=== EXTRACT PROVIDED ===
Page MenuHomePhabricator

GSoC 2024 Proposal - Improve searchability and filtering of PageTriage feed
Closed, DeclinedPublic

Description

Profile Information

Name: Maunika Shekar
Email: maunika.shekar@gmail.com
GitHub: https://github.com/maunikashekar
Location: Tamil Nadu, India (IN).
Mentors: @Soda and @TheresNoTime
Typical working hours: 18:00 IST - 01:00 IST (UTC +5:30)

Synopsis

Improve searchability and filtering of PageTriage feed
PageTriage is an MediaWiki extension that allows patrollers on the English Wikipedia to track, categorize and deal with problematic new pages. One of its features is the VueJS based New pages feed which allows patrollers to filter specific interesting pages they might want to patrol based on certain criteria. However, these filters are often limited and there has been some interest amongst the community to introduce newer filters and in general improve the ability to search for specific content on the NewPagesFeed. The goal of this project is to enhance the filtering and searching capabilities of the NewPagesFeed. Particularly adding features like AI based topic prediction (leveraging the ORES API), the ability to search for a specific keyword in an article, filter by how many pageviews an article gets and be able to search by how similar a particular page is to other deleted pages.

Deliverables

  • Add ORES topic prediction to the NewPagesFeed and allow filtering by the same(T218132)

Enhancements to the frontend UI of PageTriage will include adding a tagging interface for users to easily understand the topics that article falls under. Backend integration will involve making API calls to ORES for topic predictions based on the context and body. A filtering mechanism will then be developed to display only articles relevant to the selected tags in the feed or toolbar.

  • Special:NewPageFeed - add option to filter by pageviews(T207238)

=== WRITTEN TASK 1 ===
According to the PageTriage proposal, which API would supply the AI-based topic predictions?
=== WRITTEN TASK 2 ===
Please copy the stretch of the PageTriage proposal from "Page MenuHomePhabricator" through "Nadu, India (IN).".

=== RECORDED DATA ===
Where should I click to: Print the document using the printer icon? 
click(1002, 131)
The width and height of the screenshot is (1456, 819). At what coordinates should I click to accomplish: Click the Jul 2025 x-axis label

=== WRITTEN SOLUTION 1 ===
The ORES API.

=== WRITTEN SOLUTION 2 ===
Page MenuHomePhabricator

GSoC 2024 Proposal - Improve searchability and filtering of PageTriage feed
Closed, DeclinedPublic

Description

Profile Information

Name: Maunika Shekar
Email: maunika.shekar@gmail.com
GitHub: https://github.com/maunikashekar
Location: Tamil Nadu, India (IN).